As small investors, we forget that, because our 100 share or even 1,000 share market orders aren't big enough to affect the stock market. We give our brokers the buy or sell order, look at the current price and think of it as something close to fixed, similar to the price of a loaf of bread, and usually our final price is close.

But behind the scenes buyers and sellers in the stock market are bargaining.

Often, Somebody Has to Give Up the Price They Want

If this buyer wants to pay only $50 per share, but you want to receive $55, there is no deal until one of your decides making the transaction happen is more important than receiving your desired price.

You can read a lot about how stock market share prices are determined by the struggle between the bulls and the bears, and that's just another way of putting it.

Bulls are looking to buy the stock. Bears are looking to sell it.



Stock Opinions Depend on the Current Price

But this is relative. It's possible to be a bull for a stock at $50 per share and a bear for it at $75.

Institutions that buy and sell in large quantities have a difficult problem.

For example, maybe a mutual fund manager owns 100,000 shares of a company, then decides they need to sell it to buy a stock that's a better opportunity.

When you need to sell that much, buyers realize you are in a weak position, and so they'll refuse to give you the price you desire. They'll insist on a cheaper price. The more shares of stock you sell at one time, they more you'll reduce the price you receive for it.
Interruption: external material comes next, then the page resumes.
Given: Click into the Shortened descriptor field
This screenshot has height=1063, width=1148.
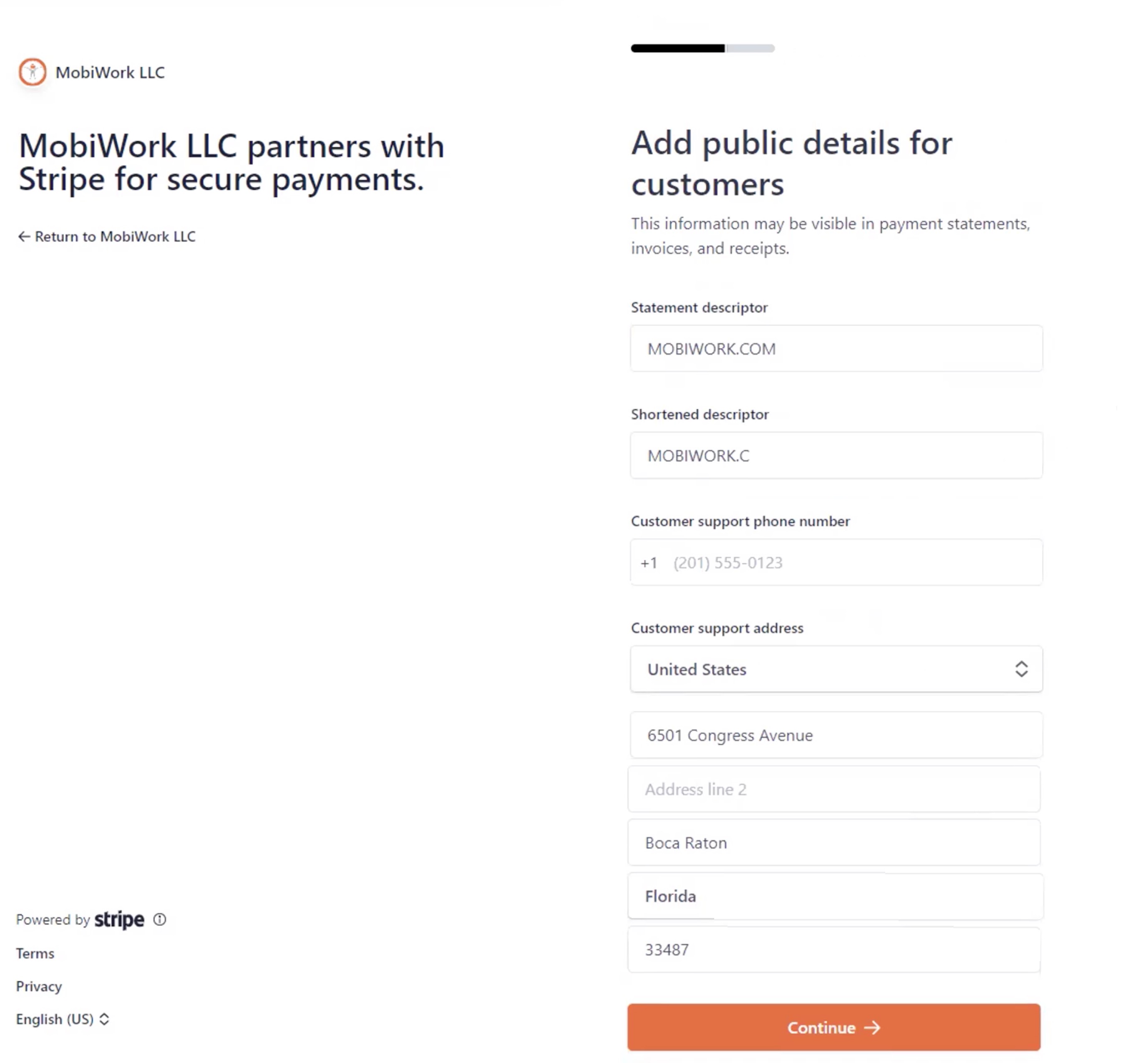Looking at the screenshot, I should click(x=836, y=456).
The same when you're an institution trying to buy a large quantity of a company's stock. The more you keep buying, the more you alert sellers of that stock that you need many more shares. The more you have a need, the more the sellers will raise their prices.

So in the end the stock market is just like haggling for mangoes with a sidewalk vendor. The buyers set a bid price. The sellers set an ask price.

When they don't meet, somebody has to go up or down -- sometimes it will be both.

You Must Adapt to the Trend Set by the Majority

When there are more sellers than buyers, the stock's price will go down, because sellers will have to lower their asking prices if they want to find buyers. When it's happening for the majority of stocks, it's a bear market. People who think the prices are too high are more powerful than those who think they're too low.

When there are more buyers than sellers, the stock's price will go up. Because buyers will have to increasing their bid prices to find people willing to sell. That's a bull market.

Trends Change Around When Nobody is Left to Dispute Them

It's said that a bear market bottoms out when the last bull gives up and becomes a bear. At that point, nobody is left to buy, and therefore selling must stop. Prices then go down to a point so low that -- finally -- somebody turns into a bull and buys. Then more start buying, and prices rise.

Similarly, a bull market peaks when the last bear gives up and becomes a bull. At that point, nobody is left to sell, and therefore buying must stop. Prices then go so high that -- finally -- somebody turns into a bear and sells. Then more start selling, and prices go down.

The price you pay for investment incomes will be set by the bargaining power of those who think the current price is too high and those who think it's too low.